A view of Sligo Quay by Percy French (1854 – 1920)

Date: 1911
Dimensions: 34 × 24cm
Medium: Watercolours
Collection: Niland Collection
Provenance: Unknown

Description

Born into a landed family in County Roscommon, Percy French is best remembered as a poet, entertainer and song writer whose most popular composition was Where the Mountains of Mourne Sweep Down to the Sea.

In 1872 he entered Trinity College to read engineering, but his studies appear to have taken second place to his love of music and theatre and it took him eight years to graduate. Although he never studied art, French always painted and sketched in his spare time and his work was exhibited at the Royal Hibernian Academy on several occasions.
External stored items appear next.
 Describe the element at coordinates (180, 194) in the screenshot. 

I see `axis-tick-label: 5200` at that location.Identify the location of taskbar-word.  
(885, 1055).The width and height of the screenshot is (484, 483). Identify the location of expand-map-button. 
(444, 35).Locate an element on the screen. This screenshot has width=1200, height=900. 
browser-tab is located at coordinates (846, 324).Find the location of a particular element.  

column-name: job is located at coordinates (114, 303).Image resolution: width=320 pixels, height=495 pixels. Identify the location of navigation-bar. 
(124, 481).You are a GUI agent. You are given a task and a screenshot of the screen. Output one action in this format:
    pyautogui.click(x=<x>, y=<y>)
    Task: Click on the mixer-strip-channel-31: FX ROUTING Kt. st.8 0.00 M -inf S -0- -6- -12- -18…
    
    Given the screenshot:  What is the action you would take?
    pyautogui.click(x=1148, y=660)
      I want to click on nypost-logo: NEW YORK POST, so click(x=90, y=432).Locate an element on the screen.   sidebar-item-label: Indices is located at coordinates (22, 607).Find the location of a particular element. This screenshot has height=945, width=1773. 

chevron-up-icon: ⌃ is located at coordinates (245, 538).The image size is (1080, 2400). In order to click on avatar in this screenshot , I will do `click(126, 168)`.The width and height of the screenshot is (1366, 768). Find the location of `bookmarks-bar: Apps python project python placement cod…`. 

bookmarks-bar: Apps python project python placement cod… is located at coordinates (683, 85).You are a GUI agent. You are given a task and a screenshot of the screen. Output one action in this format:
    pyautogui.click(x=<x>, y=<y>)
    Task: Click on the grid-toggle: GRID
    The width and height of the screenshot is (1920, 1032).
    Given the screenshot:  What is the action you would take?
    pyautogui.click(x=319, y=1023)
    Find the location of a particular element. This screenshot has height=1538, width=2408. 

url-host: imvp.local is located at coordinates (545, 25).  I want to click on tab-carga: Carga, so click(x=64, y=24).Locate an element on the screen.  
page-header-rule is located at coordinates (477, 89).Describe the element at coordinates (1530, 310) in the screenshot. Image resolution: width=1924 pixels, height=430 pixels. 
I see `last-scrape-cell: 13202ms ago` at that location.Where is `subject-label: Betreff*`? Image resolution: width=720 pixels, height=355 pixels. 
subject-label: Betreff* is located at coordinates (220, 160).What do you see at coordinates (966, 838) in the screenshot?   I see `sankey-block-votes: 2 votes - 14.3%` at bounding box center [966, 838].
His success as an entertainer resulted in a great deal of travel throughout Ireland, England and beyond. He painted many of the landscapes that he encountered, including scenes of New York, Quebec and Switzerland, but always returned to the boglands and rugged hills of the west of Ireland.

Like Jack B. Yeats, whose drawings on Sligo Quay are in the collection of the Model and Niland, French chose to depict an urban scene of Sligo rather than one of the more popular rural views of the area. Unlike Yeats, French seldom included figures in his compositions and as a result his work is more topographical than documentary.